[EXERCISE BRIEF]: Exclude the pictures, and otherwise reproduce the data in full.

(Pixel coordinate grounding data)

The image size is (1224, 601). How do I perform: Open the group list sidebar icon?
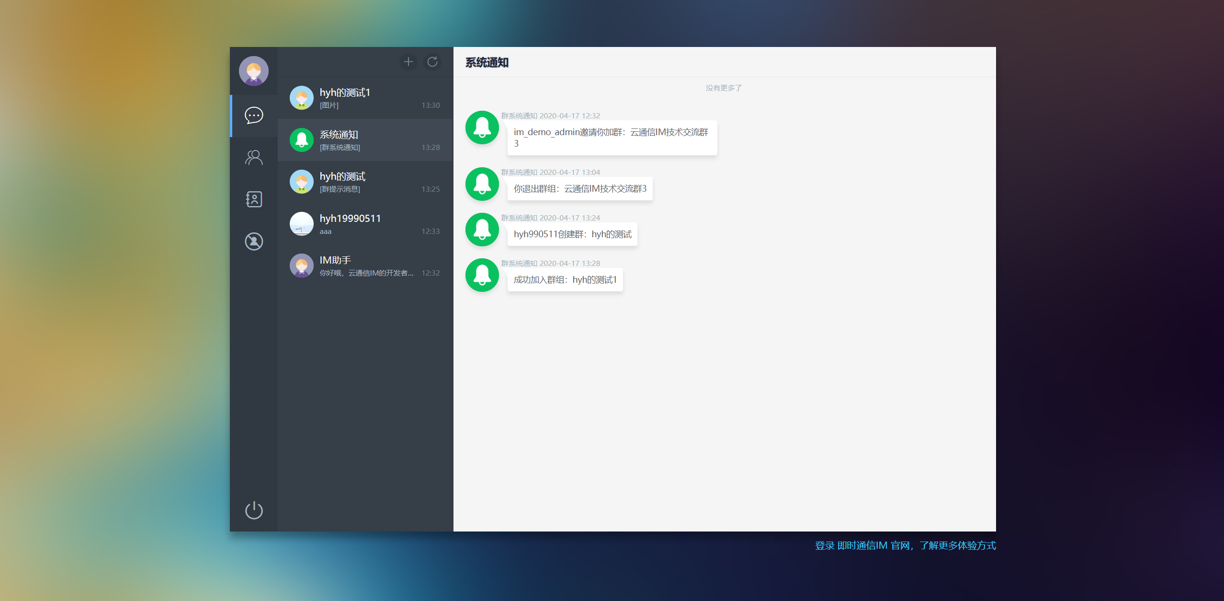(x=253, y=158)
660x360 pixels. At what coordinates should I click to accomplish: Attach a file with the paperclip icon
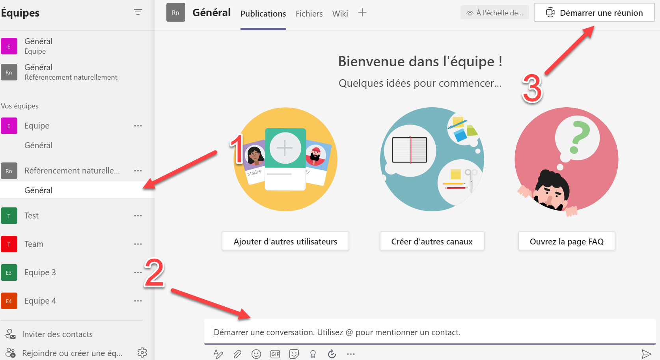coord(237,354)
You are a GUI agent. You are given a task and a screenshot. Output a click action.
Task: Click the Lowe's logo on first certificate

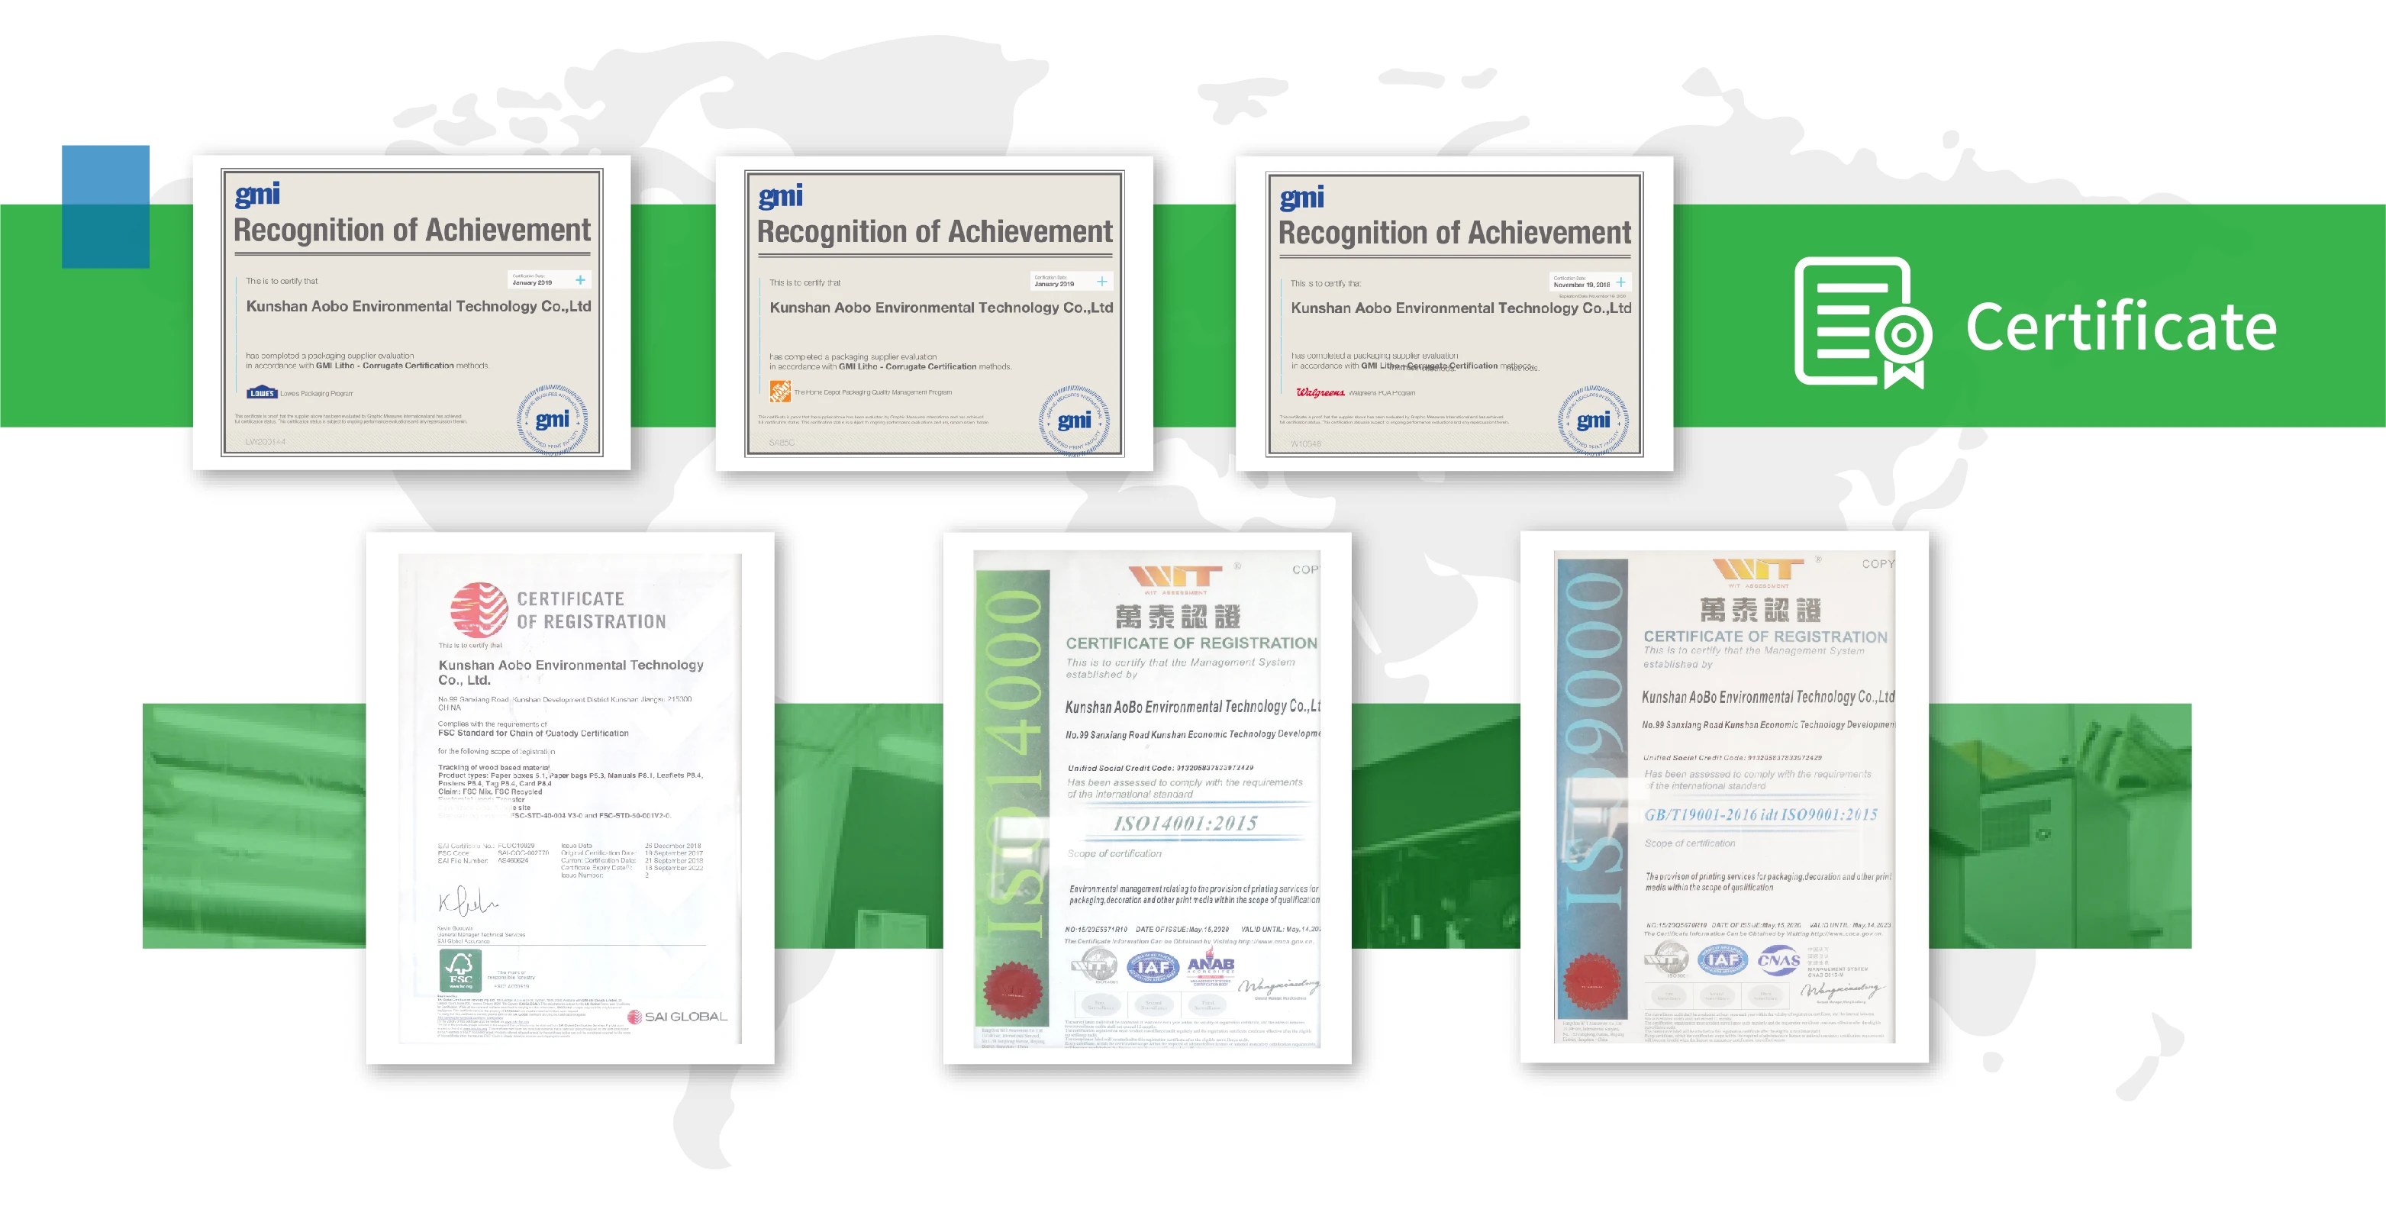pos(262,393)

[WORKED SOLUTION]:
The image size is (1224, 601). How do I perform: Open the group list sidebar icon?
(x=253, y=158)
660x360 pixels. At what coordinates should I click to accomplish: Attach a file with the paperclip icon
coord(237,354)
You are a GUI agent. You are given a task and a screenshot. Output a click action.
Task: Click the Lowe's logo on first certificate

pos(262,393)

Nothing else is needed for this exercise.